AAPS Sues Over HIPPA, Claims Privacy Regs Will Risk Lives – Association of American Physicians and Surgeons – Health Insurance Portability and Accountability Act of 1996

AAPS Sues Over HIPPA, Claims Privacy Regs Will Risk Lives – Association of American Physicians and Surgeons – Health Insurance Portability and Accountability Act of 1996 – Brief Article

Tucson, Ariz.

The Association of American Physicians and Surgeons is filing a lawsuit to halt implementation of the Health Insurance Portability and Accountability Act set to go into effect April 14, 2003.

Coinciding with the suit, AAPS also released findings from a national survey of physicians showing virtually unanimous support for halting the privacy regulations.

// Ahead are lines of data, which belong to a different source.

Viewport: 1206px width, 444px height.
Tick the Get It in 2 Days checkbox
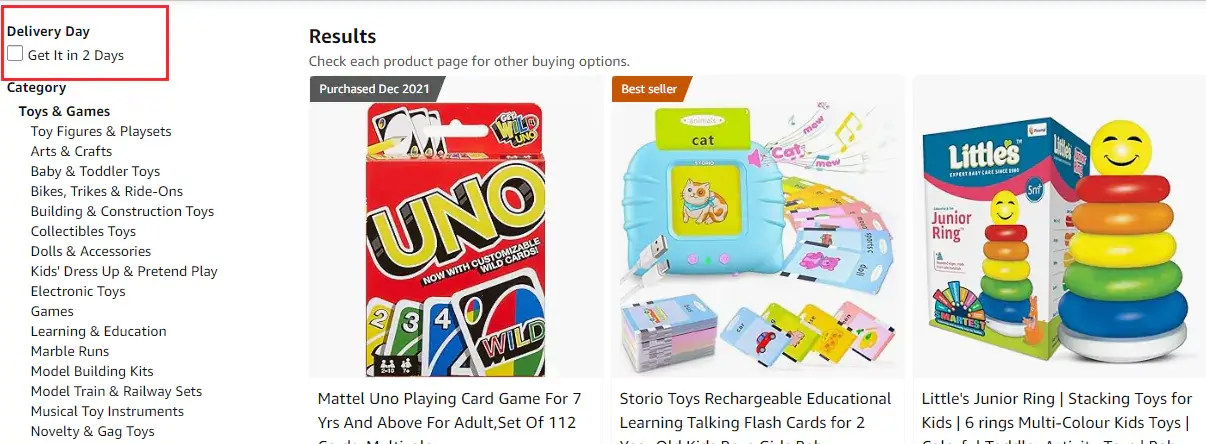[15, 54]
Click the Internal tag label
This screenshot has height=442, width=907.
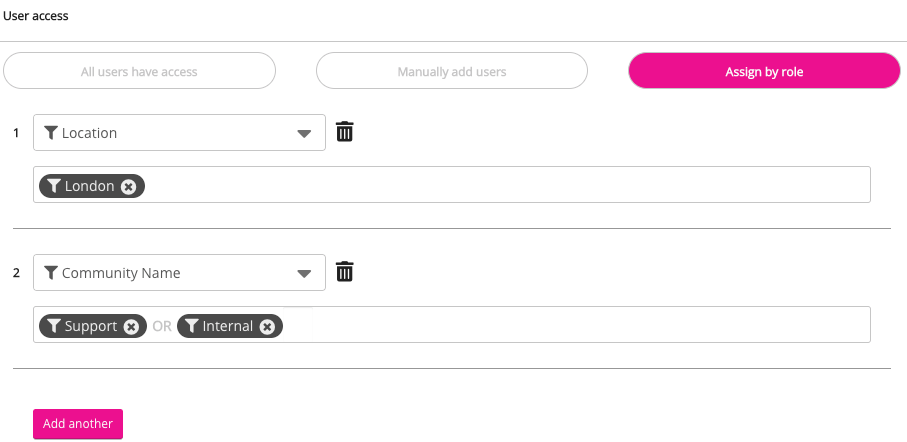click(x=228, y=326)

“The rules may create a massive federal mandate that requires every doctor to share patients’ records with the federal government without patient consent,” Kathryn Serkes, AAPS public affairs counsel, said. “Even more alarming is that patients may be refused medical treatment if they won’t consent to disclosure.”

Of paramount concern to the group and the physicians it represents is that a patient’s privacy could be violated and the requirements could destroy patient-doctor confidentiality.

AAPS said there’s already a problem within the physician community with doctors withholding patient information at the patient’s request. According to the AAPS’ poll, which sampled 344 physicians nationwide, nearly 78 percent of physicians said they have withheld information from a patient’s record due to privacy concerns. The poll did point out that only 19 percent admitted lying to protect a patient’s privacy, but 74 percent said they withheld information for that reason.

“Patients are withholding information, and doctors are lying because of privacy concerns,” Serkes said. “The obvious conclusion is that these rules will only exacerbate the situation to the point of distorted, incomplete and potentially dangerous medical records becoming the norm. Physicians’ ethics will be further challenged – the choice between government compliance and lying for a patient.

“While masquerading as patient protection, the rules would actually eliminate any last shred of confidentiality and risk lives,” Serkes added.